Total Body Irradiation and Bone Marrow Transplant Significantly Extends the Paralysis Free Interval in Amyotrophic Lateral Sclerosis Mice (SOD1G93A)
J. S. Greenberger1, R. Fisher2, C. Donnelly2, S. Watkins2, M. Ross2, L. Rigatti2, and M. Epperly3; 1UPMC-Shadyside Hospital, Pittsburgh, PA, 2University of Pittsburgh, Pittsburgh, PA, 3UPMC Hillman Cancer Center, Pittsburgh, PA

Purpose/Objective(s): ALS is a fatal neuromuscular disease caused by the progressive nerve degeneration of motor neurons in the brain and spinal cord. While the cause of ALS is unclear, 10 to 15% of patients have a familial history of the disease, while the majority of cases (85 – 95%) develop the disease sporadically. There are nearly forty genetic mutations associated with ALS, the second most common of which is a mutation in the Superoxide Dismutase-1 (SOD1) gene. The well-established SOD1G93A mouse model, which replicates ALS in human patients, and shows progressive muscle wasting, paralysis, and death. Current antioxidant therapies, biological response modifiers, cytokine inhibitors, cytokine receptor antagonists, and an introduction into the spinal cord of neurotrophic growth factors or mesenchymal stem cells engineered to produce neuroleukines have been largely unsuccessful.
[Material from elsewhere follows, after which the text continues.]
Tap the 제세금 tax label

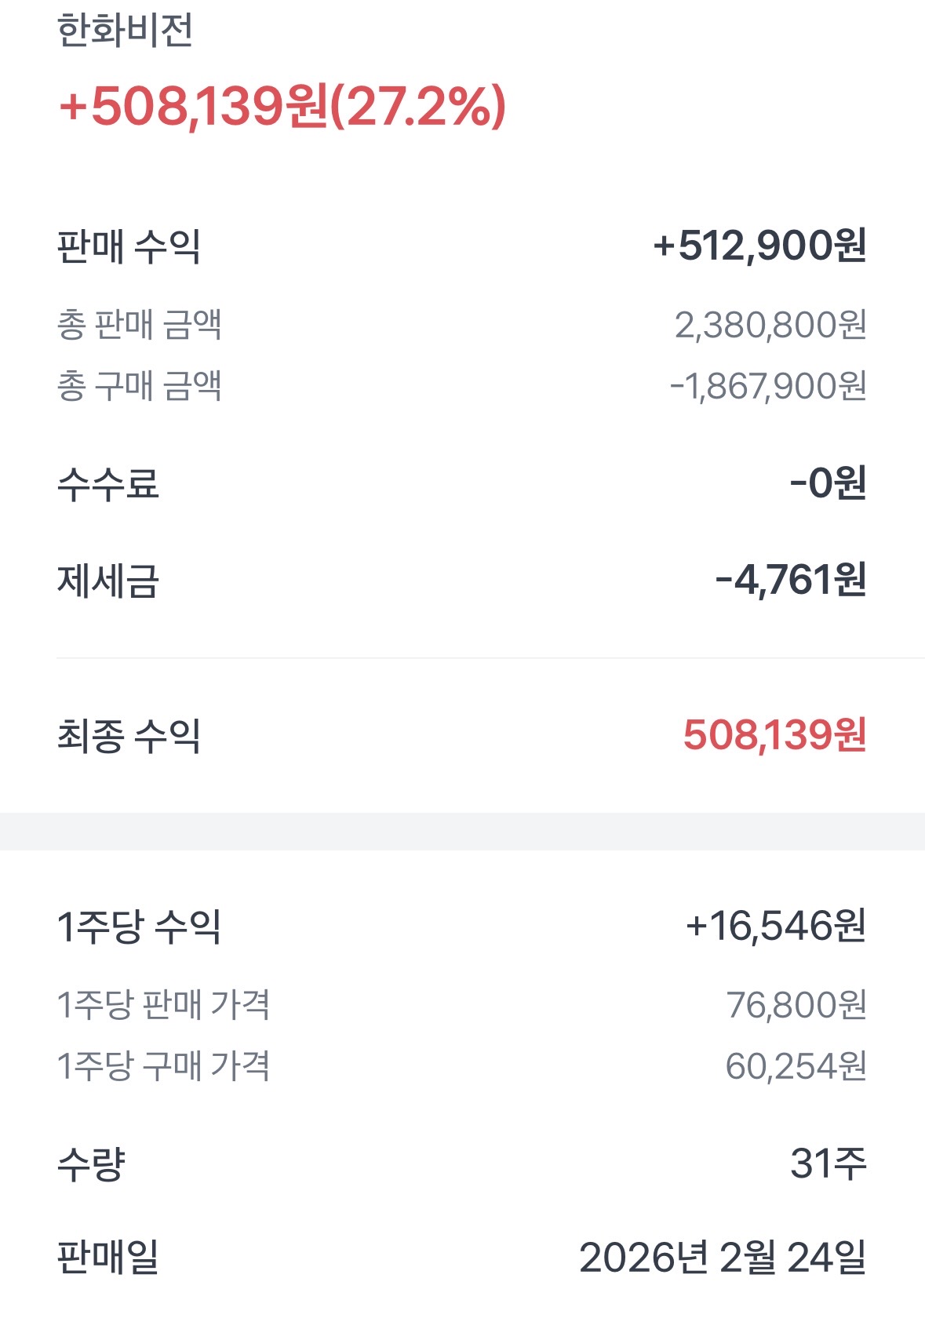[108, 581]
Materials/Methods: Since most ALS patients are diagnosed after onset of symptoms, we carried out experiments with 90 day old SOD1G93A mice demonstrating level 1 paralysis. Mice received 9.0 Gy total body irradiation (TBI) Cesium source 340 cGy per minute, and intravenous bone marrow transplantation with 1 x 106 C57BL/6 GFP+ donor bone marrow. Control C57BL/6NTac mice were transplanted at the same age with SOD1G93A ALS bone marrow. Spinal cord sections were analyzed by single photon, confocal, ribbon-scanning microscopy for bone marrow origin cells. Blood/brain barrier permeability was analyzed by I.V. perfusion with 0.2 µm Fluorospheres (F8810, Invitrogen).

Results: The results demonstrated significant prolongation of paralysis free survival in bone marrow transplanted SOD1G93A mice from 100 to over 250 days (p=0.0018). In contrast, control mice transplanted with SOD1G93A bone marrow showed no evidence of paralysis. Marrow transplanted SOD1G93A mice demonstrated bone marrow origin, GFP+ M2 microglial cells surrounding degenerating anterior horn motor neurons at days 120, 200, and as late as day 280. Blood/brain barrier permeability was detected in SOD1G93A, but not control mice, or bone marrow transplanted SOD1G93A mice.
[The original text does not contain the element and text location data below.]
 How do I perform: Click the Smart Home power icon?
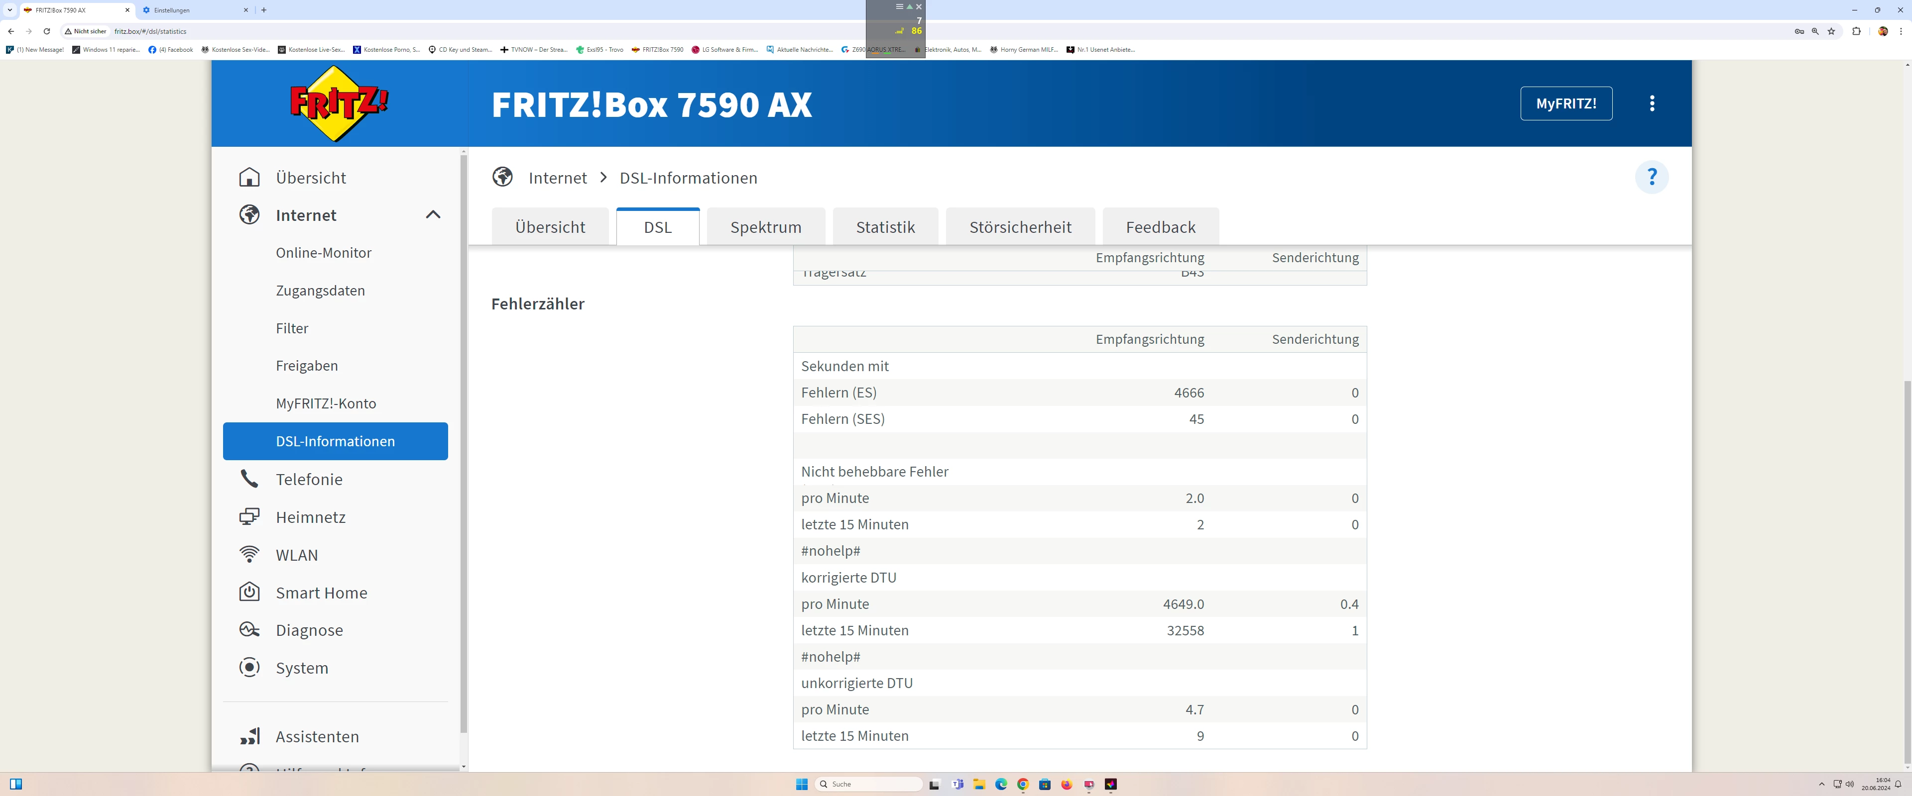pos(249,592)
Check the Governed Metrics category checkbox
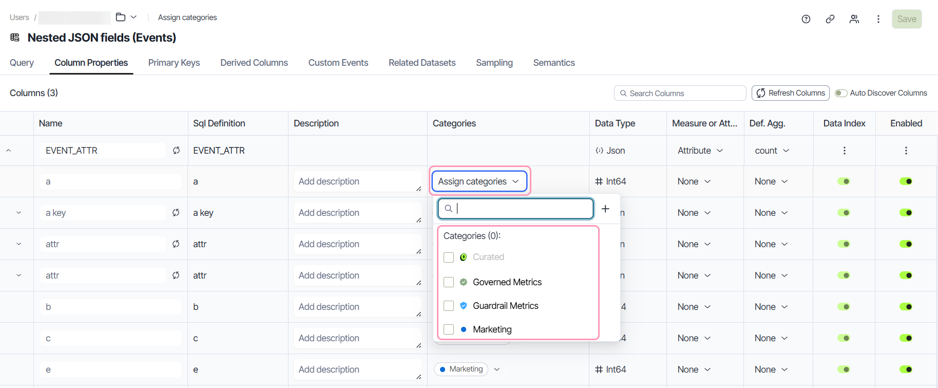Viewport: 938px width, 388px height. coord(449,282)
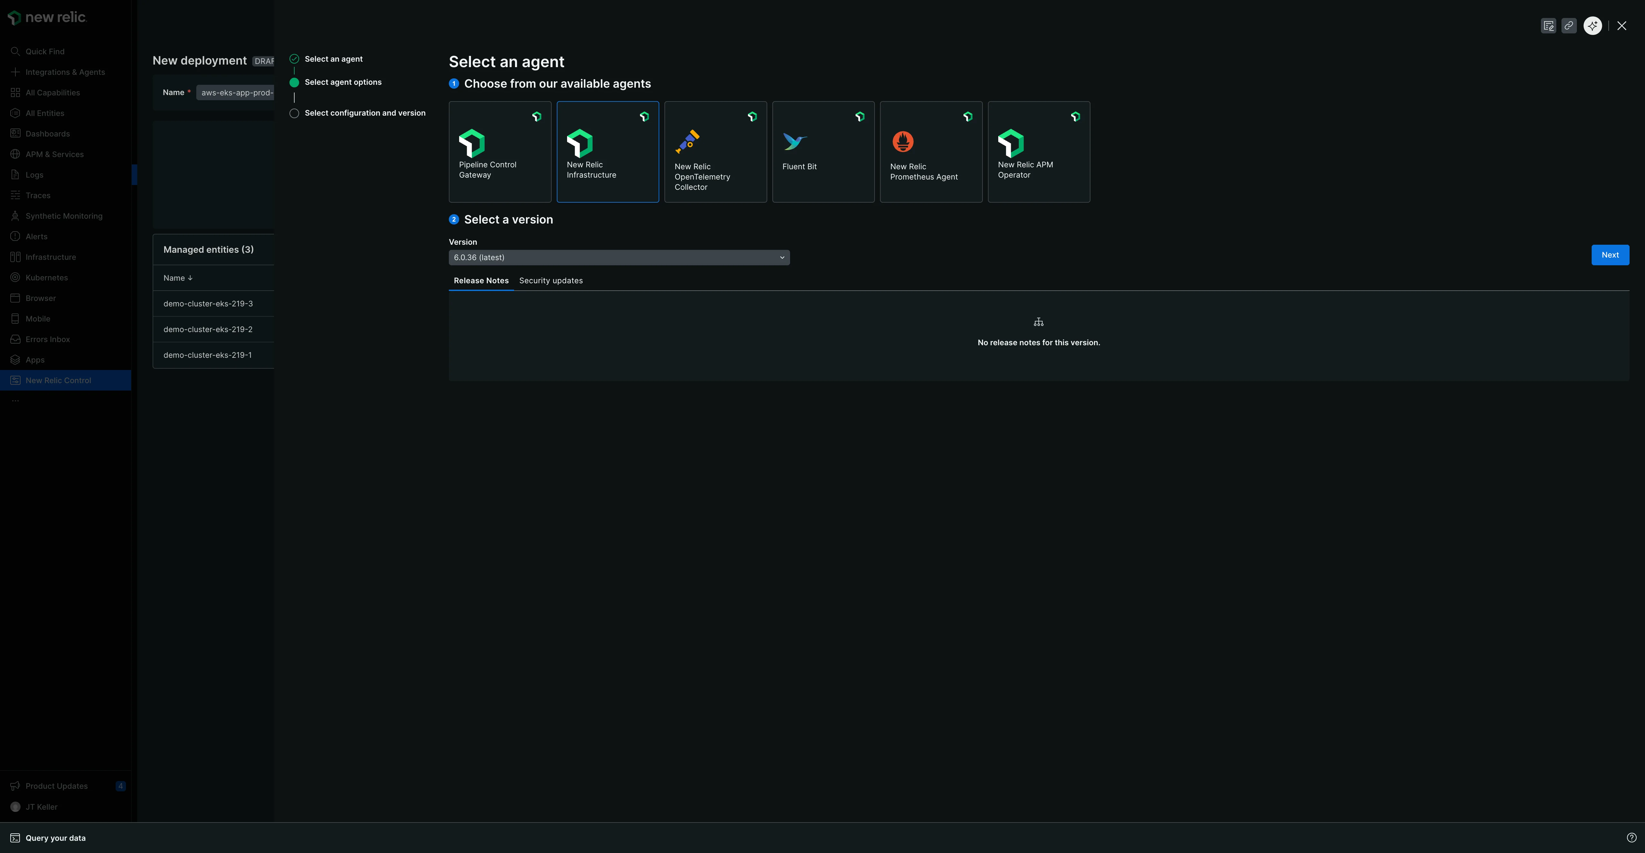Switch to the Security updates tab

(x=550, y=280)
Conclusion: Total body irradiation and bone marrow transplantation is a potentially valuable therapeutic option for treating ALS. Further studies are required to determine whether whole spine or segmental spine irradiation, brain and/or spine irradiation, or TBI will provide a therapeutic effect in the absence of marrow transplantation. The subset of donor bone marrow cells (hematopoietic stem cells, committed granulocyte/macrophage progenitors, or mesenchymal stem cells) required to provide the therapeutic effect must also be determined.

Author Disclosure: J.S. Greenberger: None. R. Fisher: None. C. Donnelly: None. S. Watkins: None. M. Ross: None.

Joel Greenberger, MD, FACRO

University of Pittsburgh Cancer Institute

Disclosure:
Employment
UPCI: Professor and Chairman: Employee

Biography:
I am a principal investigator managing an independent research program on lung cancer models over the past 35 years, have supervised over 20 postdoctoral fellows, junior faculty at the assistant professor level, and medical students. As a principal investigator, I have maintained uninterrupted NIH funding since 1977 and am a National and International manuscript reviewer in areas of lung cancer, radiation biology, stem cell transplantation, and stem cell plasticity. I have been investigating effects of irradiation on normal tissue responses and protecting normal tissue.